Abstract

Small cell lung cancer (SCLC) aggressively metastasizes to the brain with a poor prognosis. Whole brain radiation therapy (WBRT) is the current standard of care based on historical treatment paradigms. Stereotactic radiosurgery (SRS) is known to preserve quality of life and increase intracranial local control compared to WBRT alone for non-SCLC and other non-lung histologies. Here we report outcomes and failure patterns for SRS used as upfront or salvage therapy for SCLC. The charts of 44 patients with brain metastases from SCLC who underwent SRS as either primary or salvage therapy at a single institution from 2001-2017 were retrospectively reviewed as part of an institutional review board approved study. Demographic data, use of prior prophylactic cranial irradiation (PCI) or WBRT, type of first failure (local vs. elsewhere brain), and dates of treatment failure and death were recorded. Kaplan-Meier survival analysis was used to estimate overall survival (OS) and neurologic progression-free survival (nPFS) from SRS date. Median patient age at was 63.5 years (range = 34 – 86). 5 patients (11%) had prior PCI, 24 (55%) had prior WBRT and 10 (23%) had both prior to salvage SRS. 5 patients (11%) had SRS as upfront treatment. Median number of treated lesions was 3 (range = 1-12). Median SRS tumor volume was 0.173 cubic centimeters (range = 0.007 – 22.99). Median marginal dose was 18 Gy (range = 8-21) to the 50% isodose line.

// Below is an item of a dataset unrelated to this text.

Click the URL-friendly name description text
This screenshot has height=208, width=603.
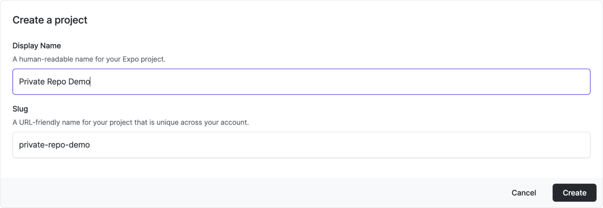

First brain failure post-SRS was elsewhere in 25 patients (57%), local in 4 patients (9%), and the remainder of patients (34%) were controlled at last follow up. Median OS was 7.6 months (95% CI: 6.1-9.1) for all patients. Median nPFS was 3.7 months (95% CI: 2.5-4.9) for all patients and 9.2 months (95% CI: 4.2-14.2) for upfront SRS patients. SRS effectively salvaged or primarily treated SCLC brain metastases with a median overall survival similar to those with newly diagnosed brain metastases from other histologies. Future analysis of this dataset will study prognostic factors for PCI or WBRT failure. Prospective studies evaluating upfront SRS for SCLC are warranted.